TASK TO CARRY OUT
Pick out every line in the material below that contains the word "icon", and copy each one. Case counts.

MATERIAL PROVIDED
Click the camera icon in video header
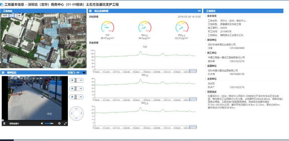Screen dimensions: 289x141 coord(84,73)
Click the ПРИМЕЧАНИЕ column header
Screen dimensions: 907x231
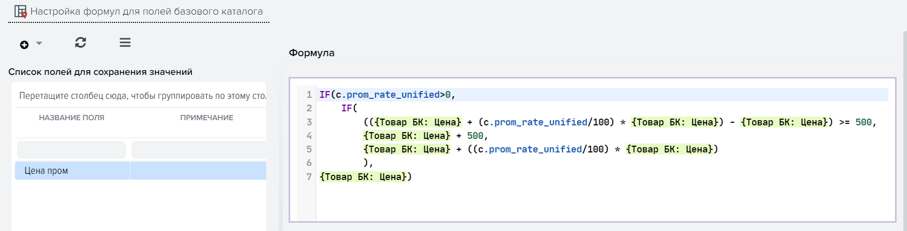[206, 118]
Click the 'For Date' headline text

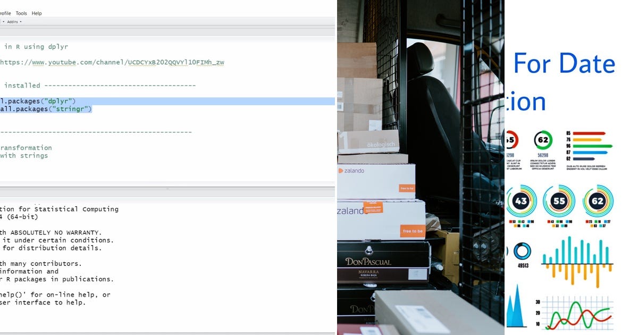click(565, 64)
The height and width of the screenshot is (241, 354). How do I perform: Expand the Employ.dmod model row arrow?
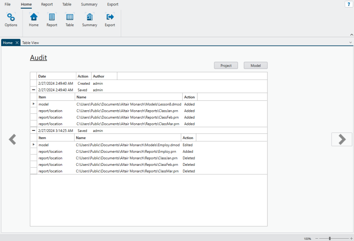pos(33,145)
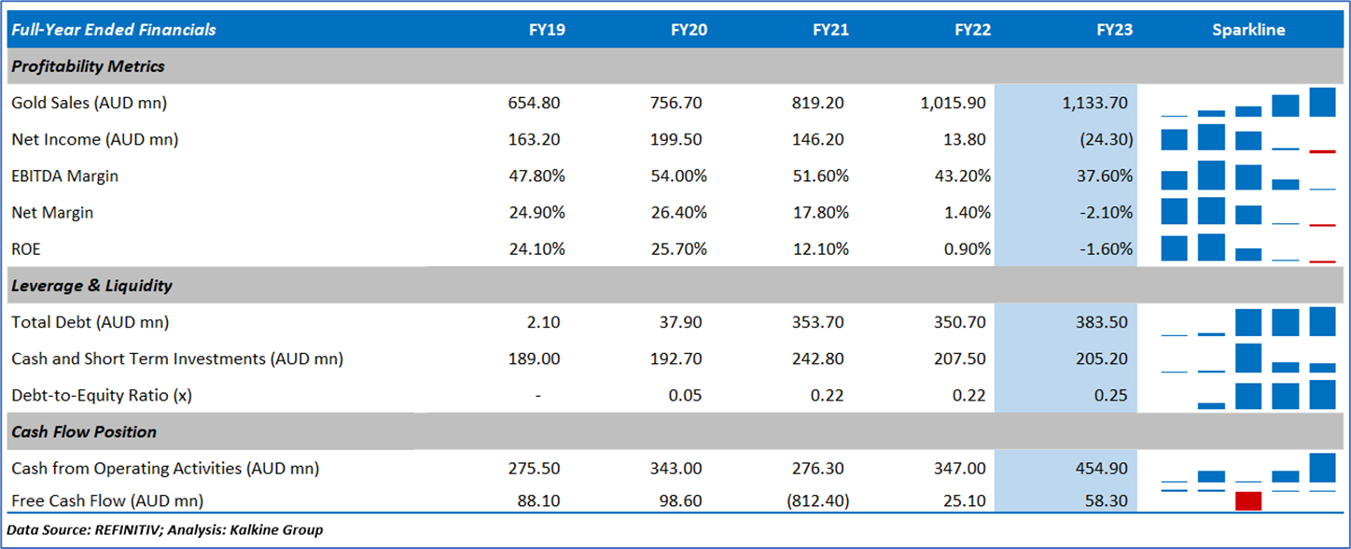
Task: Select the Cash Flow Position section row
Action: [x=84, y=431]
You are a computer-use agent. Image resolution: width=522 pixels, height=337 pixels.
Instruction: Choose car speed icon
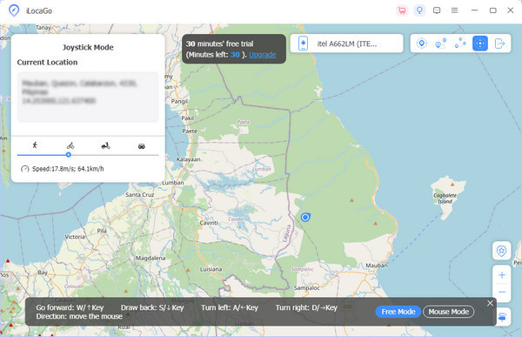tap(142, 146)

---

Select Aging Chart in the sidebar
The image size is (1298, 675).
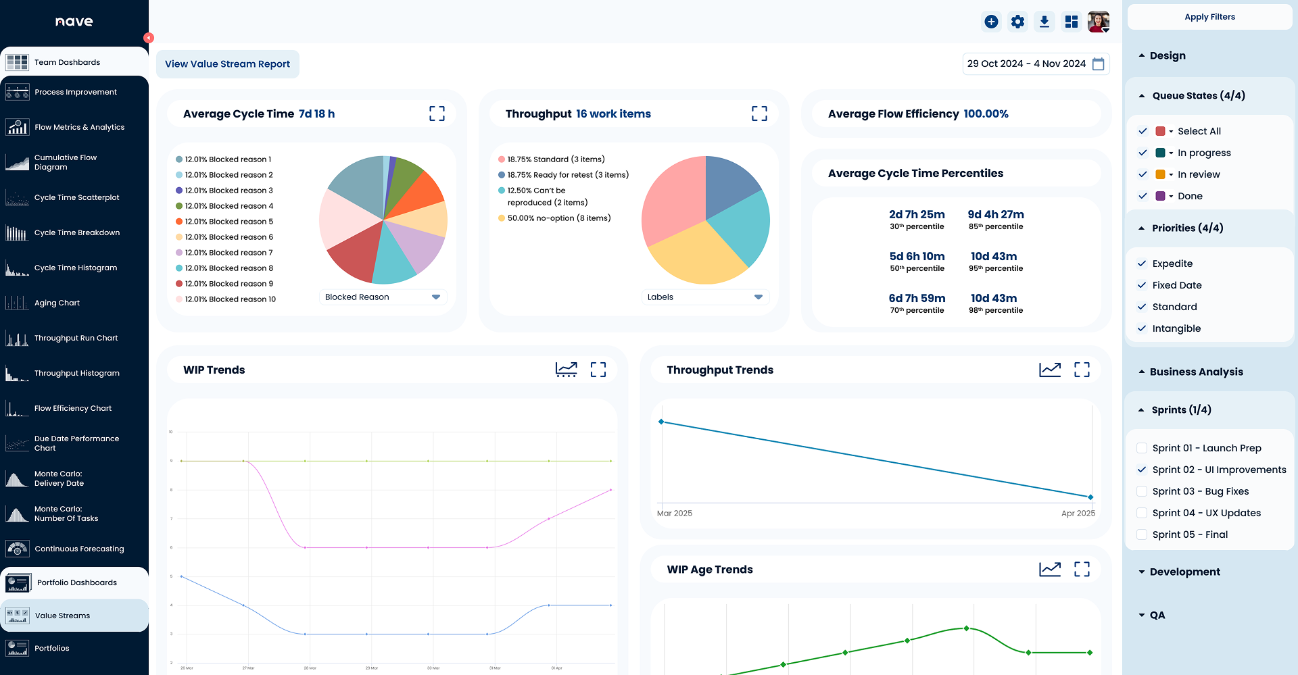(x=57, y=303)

FINISHED EXERCISE
Click the camera icon in video header
Instruction: Choose car speed icon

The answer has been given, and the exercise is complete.